- _TASK DETAILS_
Copy down each line of the records below word for word, leaving out the pictures.

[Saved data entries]
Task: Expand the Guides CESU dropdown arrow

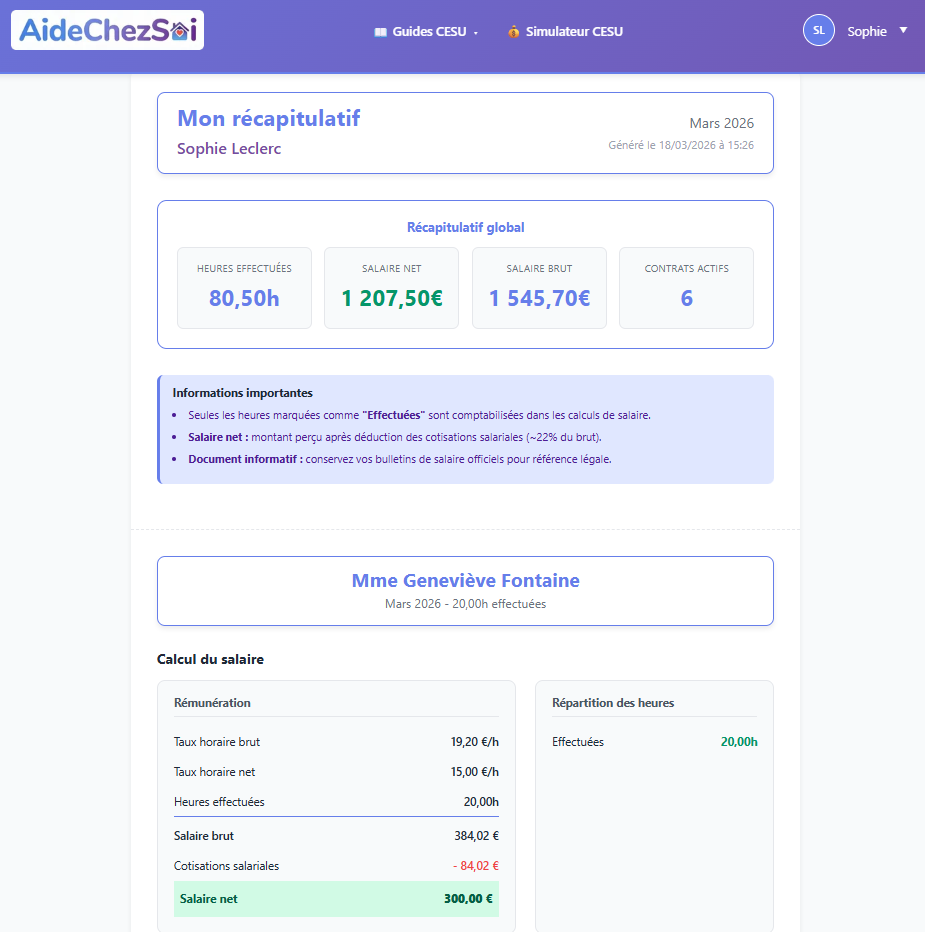Action: [x=476, y=33]
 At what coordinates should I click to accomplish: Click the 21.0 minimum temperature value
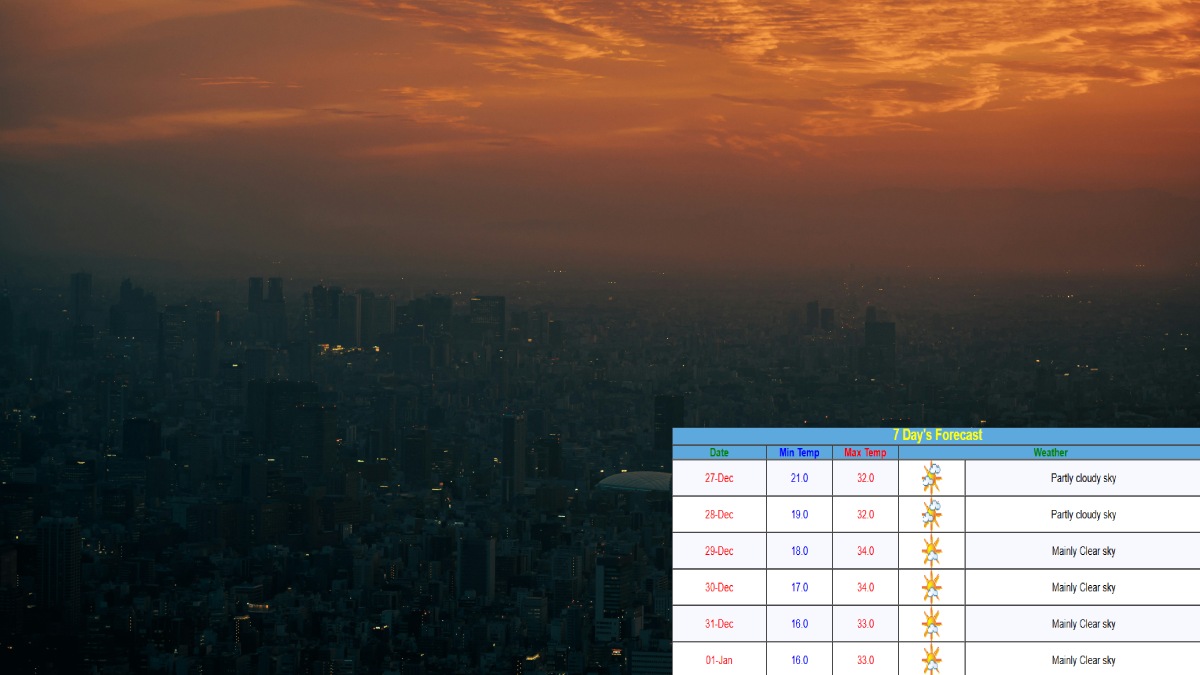[799, 478]
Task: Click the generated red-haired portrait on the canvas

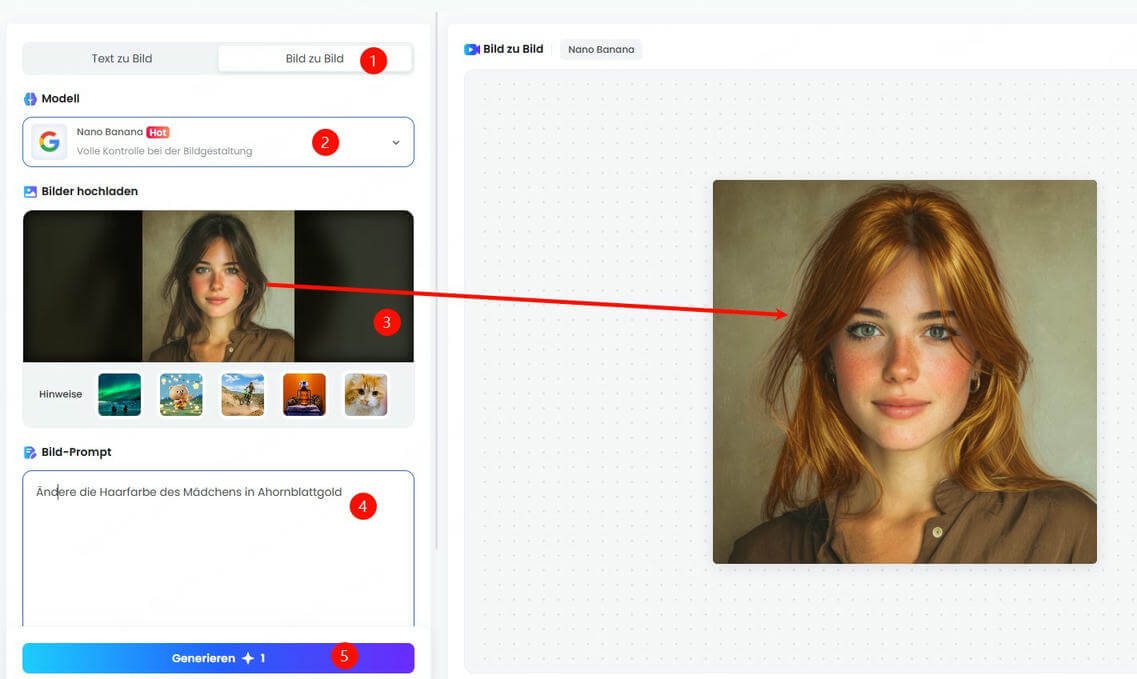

- _THE RESULT_
Task: Expand the Guides CESU dropdown arrow

Action: [x=476, y=33]
 At what coordinates should I click to accomplish: Click the 21.0 minimum temperature value
[799, 478]
Task: Click the generated red-haired portrait on the canvas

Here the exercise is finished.